Vue d'un quartier défavorisé d’Antananarivo, capitale de Madagascar.
© RFI/Paulina Zidi

Madagascar vit en ce moment son troisième recensement de toute l'histoire du pays (le premier avait eu lieu en 1973, le deuxième en 1993). Il y a 25 ans, la population avait été estimée à douze millions d'habitants. Aujourd'hui, on s'attend à ce qu'elle ait plus que doublée. Pour les partenaires financiers, les statisticiens, les économistes, les investisseurs, l'importance de ce dénombrement est grande : ils vont pouvoir avoir accès à des données démographiques et socio-économiques en fonction des secteurs dans lesquels ils opèrent. Mais les enquêteurs font face à plusieurs difficultés.

« Combien de personnes vivent dans votre foyer ? Quel est votre travail ? Avez-vous un frigo ? Quelles toilettes utilisez-vous ? »

Des questions sommes toutes anodines mais qui provoquent une grande défiance de la population, si bien que certains refusent de répondre aux agents recenseurs. Sylvain Urfer, fondateur du Sefafi, l'Observatoire de la vie publique, explique pourquoi.

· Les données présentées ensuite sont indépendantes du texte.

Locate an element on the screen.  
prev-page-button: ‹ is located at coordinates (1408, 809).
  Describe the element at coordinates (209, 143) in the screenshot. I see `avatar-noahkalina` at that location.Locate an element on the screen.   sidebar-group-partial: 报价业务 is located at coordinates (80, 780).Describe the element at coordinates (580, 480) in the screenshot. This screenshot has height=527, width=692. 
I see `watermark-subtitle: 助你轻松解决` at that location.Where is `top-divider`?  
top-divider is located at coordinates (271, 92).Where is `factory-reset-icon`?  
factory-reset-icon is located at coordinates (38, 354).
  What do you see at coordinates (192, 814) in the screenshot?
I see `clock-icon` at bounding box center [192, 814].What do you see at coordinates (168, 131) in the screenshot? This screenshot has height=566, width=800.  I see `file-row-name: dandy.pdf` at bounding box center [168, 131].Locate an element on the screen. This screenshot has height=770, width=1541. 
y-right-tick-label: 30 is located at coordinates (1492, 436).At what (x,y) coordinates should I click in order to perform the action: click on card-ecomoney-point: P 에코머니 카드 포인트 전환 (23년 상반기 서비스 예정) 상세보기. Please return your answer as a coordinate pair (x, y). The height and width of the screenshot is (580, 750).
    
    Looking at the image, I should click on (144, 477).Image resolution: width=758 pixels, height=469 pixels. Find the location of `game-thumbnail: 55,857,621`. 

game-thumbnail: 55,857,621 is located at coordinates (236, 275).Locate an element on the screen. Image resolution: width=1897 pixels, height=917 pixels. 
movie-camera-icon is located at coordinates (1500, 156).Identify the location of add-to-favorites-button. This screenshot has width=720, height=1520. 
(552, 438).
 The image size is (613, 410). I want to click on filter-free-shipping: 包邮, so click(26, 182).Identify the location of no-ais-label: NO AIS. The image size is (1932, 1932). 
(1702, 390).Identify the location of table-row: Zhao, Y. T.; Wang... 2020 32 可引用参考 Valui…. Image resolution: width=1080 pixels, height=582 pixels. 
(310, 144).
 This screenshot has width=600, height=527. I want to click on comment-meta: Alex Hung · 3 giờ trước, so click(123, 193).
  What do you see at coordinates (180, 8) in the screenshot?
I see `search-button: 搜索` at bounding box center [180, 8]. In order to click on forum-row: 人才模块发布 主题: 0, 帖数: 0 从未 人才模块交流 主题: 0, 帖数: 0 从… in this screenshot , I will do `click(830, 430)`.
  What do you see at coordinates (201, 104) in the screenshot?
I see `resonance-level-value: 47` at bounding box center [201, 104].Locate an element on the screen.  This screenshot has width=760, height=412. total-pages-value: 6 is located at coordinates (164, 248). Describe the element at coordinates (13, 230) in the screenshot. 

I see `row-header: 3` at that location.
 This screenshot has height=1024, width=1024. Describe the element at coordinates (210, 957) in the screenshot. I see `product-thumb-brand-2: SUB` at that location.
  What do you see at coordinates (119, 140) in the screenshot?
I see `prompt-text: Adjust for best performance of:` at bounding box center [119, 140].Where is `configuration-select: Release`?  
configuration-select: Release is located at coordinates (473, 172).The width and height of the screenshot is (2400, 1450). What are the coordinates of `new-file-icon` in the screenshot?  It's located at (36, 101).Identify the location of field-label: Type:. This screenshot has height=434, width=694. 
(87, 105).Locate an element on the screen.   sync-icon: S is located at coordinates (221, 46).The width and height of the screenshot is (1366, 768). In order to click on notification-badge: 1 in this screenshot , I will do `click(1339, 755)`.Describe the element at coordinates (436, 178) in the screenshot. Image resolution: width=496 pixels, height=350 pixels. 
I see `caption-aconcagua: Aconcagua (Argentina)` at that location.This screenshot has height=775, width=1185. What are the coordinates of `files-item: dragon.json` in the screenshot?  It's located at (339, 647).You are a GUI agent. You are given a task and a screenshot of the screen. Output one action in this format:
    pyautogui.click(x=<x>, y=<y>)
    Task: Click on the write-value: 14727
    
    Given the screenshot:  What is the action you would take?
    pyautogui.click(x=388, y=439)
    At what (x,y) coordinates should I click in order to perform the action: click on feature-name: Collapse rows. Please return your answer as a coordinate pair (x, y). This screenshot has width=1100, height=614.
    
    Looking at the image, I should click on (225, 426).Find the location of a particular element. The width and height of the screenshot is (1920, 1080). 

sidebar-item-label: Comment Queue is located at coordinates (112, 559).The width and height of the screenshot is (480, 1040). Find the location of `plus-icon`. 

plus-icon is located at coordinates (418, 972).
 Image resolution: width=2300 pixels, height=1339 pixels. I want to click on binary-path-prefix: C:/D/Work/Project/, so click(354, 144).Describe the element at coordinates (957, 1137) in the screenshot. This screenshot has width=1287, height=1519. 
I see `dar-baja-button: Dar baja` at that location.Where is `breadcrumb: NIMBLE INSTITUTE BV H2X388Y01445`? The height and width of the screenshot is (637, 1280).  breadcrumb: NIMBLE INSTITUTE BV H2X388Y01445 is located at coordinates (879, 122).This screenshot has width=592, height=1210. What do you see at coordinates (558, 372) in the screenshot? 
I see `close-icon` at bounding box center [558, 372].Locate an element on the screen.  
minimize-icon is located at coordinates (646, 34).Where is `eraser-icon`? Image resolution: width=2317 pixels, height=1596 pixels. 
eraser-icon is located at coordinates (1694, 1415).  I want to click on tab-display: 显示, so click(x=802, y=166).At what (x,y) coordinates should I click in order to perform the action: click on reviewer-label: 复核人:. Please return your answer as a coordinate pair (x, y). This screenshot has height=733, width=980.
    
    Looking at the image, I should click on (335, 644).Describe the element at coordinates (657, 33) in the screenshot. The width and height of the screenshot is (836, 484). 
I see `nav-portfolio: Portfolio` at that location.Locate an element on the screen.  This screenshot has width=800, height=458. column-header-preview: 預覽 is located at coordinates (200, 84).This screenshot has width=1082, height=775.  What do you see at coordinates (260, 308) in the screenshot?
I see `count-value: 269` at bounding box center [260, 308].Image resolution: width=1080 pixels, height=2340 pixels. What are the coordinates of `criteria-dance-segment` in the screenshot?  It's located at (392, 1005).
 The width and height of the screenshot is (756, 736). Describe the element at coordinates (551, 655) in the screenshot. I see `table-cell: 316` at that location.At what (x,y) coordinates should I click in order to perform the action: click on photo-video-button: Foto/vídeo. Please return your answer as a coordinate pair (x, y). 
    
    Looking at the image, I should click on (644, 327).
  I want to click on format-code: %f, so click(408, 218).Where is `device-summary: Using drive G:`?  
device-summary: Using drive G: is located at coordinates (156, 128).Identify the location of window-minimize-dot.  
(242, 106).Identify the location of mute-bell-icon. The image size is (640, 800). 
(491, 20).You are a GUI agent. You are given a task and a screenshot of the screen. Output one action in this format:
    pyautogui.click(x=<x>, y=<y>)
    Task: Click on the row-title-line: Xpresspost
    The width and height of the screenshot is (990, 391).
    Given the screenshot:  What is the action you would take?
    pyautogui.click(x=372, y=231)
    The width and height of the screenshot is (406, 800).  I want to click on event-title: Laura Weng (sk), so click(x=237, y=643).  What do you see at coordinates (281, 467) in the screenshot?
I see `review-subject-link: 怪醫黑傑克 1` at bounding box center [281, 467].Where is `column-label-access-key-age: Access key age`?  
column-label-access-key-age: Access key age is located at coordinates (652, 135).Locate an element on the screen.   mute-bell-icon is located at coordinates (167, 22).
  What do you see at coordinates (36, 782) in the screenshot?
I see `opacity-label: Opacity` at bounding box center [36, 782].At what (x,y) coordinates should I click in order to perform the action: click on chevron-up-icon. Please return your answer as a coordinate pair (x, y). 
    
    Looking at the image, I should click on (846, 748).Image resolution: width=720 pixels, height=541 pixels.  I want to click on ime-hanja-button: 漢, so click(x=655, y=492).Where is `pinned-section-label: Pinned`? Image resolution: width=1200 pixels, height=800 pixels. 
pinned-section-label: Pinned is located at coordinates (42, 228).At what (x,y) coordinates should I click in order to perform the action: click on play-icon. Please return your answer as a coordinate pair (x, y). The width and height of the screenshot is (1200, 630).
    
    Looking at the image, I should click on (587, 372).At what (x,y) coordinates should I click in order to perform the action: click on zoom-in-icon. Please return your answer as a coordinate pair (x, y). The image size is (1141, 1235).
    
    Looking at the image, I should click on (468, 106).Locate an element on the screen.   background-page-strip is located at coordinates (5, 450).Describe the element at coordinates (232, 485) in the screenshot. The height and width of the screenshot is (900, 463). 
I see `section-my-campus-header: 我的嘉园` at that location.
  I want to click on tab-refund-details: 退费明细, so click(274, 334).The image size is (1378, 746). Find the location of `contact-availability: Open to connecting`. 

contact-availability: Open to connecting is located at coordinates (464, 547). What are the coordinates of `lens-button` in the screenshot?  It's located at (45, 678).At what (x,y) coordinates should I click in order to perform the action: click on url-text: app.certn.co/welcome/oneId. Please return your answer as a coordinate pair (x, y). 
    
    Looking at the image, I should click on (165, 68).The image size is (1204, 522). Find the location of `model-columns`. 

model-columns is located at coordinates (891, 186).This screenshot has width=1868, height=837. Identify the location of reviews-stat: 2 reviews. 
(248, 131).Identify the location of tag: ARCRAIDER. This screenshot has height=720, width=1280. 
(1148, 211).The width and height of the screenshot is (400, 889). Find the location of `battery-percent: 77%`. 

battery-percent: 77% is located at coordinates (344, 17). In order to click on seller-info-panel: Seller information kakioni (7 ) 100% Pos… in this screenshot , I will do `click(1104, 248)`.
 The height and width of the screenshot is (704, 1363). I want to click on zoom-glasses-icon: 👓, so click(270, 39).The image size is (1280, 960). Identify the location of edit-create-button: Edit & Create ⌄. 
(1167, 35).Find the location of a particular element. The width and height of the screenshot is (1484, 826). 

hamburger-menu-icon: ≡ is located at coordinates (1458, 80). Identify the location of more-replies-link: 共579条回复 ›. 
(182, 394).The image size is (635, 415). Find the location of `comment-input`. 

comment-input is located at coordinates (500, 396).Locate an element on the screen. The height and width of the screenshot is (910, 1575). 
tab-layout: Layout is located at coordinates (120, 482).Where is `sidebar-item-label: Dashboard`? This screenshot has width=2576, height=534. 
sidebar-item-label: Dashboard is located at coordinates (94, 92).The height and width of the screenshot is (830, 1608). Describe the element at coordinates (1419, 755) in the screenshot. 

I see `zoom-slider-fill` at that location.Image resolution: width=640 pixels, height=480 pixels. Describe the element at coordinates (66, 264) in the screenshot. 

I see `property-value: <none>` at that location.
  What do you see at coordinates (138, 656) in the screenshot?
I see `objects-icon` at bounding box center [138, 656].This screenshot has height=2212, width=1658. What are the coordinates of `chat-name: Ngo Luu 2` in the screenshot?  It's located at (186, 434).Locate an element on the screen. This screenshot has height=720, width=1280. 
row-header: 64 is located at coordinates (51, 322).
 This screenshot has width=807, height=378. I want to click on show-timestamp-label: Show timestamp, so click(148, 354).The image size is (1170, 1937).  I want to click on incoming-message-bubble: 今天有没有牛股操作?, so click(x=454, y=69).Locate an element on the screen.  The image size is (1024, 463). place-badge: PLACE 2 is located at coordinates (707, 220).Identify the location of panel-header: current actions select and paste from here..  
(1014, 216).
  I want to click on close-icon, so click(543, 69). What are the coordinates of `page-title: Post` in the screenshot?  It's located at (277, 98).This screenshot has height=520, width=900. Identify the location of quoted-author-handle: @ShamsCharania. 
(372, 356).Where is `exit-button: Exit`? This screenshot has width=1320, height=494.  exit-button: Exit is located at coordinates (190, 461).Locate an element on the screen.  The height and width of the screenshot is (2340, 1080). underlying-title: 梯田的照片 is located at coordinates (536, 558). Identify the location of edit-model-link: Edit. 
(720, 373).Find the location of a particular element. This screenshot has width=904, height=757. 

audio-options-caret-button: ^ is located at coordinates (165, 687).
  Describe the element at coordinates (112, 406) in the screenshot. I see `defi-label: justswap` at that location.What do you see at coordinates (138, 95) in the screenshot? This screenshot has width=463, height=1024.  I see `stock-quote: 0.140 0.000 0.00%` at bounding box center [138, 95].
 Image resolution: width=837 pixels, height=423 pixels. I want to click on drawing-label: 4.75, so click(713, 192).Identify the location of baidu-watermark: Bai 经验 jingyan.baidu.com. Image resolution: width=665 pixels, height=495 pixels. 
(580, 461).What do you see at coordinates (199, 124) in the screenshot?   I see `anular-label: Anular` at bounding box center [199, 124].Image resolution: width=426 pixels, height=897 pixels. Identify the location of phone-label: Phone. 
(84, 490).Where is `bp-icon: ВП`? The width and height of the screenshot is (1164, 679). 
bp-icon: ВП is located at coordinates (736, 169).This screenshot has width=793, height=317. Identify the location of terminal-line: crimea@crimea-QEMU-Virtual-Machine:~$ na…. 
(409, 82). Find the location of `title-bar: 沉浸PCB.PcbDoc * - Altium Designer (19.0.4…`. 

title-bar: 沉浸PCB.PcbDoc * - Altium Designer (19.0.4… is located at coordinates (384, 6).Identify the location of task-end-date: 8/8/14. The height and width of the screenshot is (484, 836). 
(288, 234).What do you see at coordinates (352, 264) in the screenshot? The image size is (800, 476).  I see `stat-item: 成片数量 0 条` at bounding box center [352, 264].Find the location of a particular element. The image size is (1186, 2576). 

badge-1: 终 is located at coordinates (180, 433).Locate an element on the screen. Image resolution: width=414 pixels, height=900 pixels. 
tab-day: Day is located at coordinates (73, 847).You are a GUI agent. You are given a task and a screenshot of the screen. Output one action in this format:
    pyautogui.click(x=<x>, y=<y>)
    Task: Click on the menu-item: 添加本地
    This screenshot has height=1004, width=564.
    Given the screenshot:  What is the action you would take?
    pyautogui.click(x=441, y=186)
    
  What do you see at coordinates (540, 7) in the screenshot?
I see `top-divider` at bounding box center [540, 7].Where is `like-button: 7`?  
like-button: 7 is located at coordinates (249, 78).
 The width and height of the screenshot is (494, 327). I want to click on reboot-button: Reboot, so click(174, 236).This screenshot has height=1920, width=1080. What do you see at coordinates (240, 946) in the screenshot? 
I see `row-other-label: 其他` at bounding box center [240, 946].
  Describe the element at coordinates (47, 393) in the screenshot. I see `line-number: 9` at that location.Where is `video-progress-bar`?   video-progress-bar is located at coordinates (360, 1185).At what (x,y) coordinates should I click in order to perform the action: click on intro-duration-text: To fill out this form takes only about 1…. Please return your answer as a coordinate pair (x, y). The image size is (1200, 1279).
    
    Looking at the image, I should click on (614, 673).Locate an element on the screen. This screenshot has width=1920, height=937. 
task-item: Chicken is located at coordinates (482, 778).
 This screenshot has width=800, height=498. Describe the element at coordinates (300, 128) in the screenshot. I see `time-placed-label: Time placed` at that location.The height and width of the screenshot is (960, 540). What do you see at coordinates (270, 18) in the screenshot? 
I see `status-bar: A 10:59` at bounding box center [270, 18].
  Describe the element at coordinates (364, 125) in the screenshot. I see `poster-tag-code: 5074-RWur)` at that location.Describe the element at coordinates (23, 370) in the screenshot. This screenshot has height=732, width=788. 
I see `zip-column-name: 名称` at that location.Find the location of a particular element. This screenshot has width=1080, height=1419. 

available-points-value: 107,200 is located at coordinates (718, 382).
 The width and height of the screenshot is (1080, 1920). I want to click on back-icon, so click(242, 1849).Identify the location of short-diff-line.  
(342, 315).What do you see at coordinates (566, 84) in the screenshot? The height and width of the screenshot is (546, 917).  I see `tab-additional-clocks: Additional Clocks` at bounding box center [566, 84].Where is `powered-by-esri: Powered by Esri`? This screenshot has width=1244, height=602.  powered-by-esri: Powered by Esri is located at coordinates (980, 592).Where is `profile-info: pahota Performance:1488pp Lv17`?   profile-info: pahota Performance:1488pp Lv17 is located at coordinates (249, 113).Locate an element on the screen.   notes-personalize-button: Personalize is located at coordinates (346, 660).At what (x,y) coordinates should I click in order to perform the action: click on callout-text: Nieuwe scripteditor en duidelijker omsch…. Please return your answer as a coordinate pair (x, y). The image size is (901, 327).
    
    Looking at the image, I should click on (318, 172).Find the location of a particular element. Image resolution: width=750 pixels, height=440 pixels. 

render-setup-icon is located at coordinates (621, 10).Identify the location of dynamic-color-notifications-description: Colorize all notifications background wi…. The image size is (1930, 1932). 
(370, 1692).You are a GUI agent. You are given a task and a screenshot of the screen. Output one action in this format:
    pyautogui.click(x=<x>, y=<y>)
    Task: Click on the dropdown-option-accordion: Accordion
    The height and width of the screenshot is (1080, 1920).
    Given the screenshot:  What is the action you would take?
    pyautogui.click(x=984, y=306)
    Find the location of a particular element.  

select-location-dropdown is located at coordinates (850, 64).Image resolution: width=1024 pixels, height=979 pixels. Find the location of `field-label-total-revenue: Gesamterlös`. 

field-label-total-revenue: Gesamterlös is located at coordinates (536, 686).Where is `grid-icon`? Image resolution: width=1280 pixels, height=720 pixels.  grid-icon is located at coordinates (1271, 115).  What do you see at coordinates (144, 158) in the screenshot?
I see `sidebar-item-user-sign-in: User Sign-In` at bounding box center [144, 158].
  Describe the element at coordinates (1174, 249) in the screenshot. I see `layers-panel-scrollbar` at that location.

« Les gens qui viennent les voir sont des personnes envoyées par l'Etat. Or tout ce qui touche au fonctionnement de l'Etat entraine une forte méfiance de la part de la population. Ils ont peur. Peur d'être dévoilés. La plupart des gens sont dans l'informel, la plupart des gens sont dans des situations discutables du point de vue foncier par exemple (maisons illicites sur des terrains qui ne leur appartiennent pas), ils ont des revenus non déclarés. Bref, dès qu'on veut toucher à ce fonctionnement familial, qu'il soit de l'habitat, des revenus, là on se heurte à des murs de méfiance extrêmement fort et ça explique que des gens refusent de recevoir les enquêteurs. »

Bref, un manque criant de communication autour d'un événement pourtant majeur pour le pays. « Si on avait insisté sur le fait qu'on veut simplement avoir un minimum d'informations permettant de mieux cerner les problèmes de la société, il y aurait certainement eu une attitude beaucoup plus positive parce que les gens en auraient parlé entre eux », reprend Sylvain Ufer.

Le directeur général de l'Instat, l'institution en charge du recensement, reconnait une défaillance dans la sensibilisation envers la population et affirme que le questionnaire sera bientôt mis en ligne pour que les utilisateurs d'internet puissent y avoir accès.

Autre problème, qui est venu perturber le recensement. Certains agents n'ont pas reçu leurs indemnités et ont donc cessé de travailler. De quoi retarder d'une dizaine de jours la fin de cette opération d'envergure prévue initialement le 10 juin. Les premières données sont attendues pour courant octobre.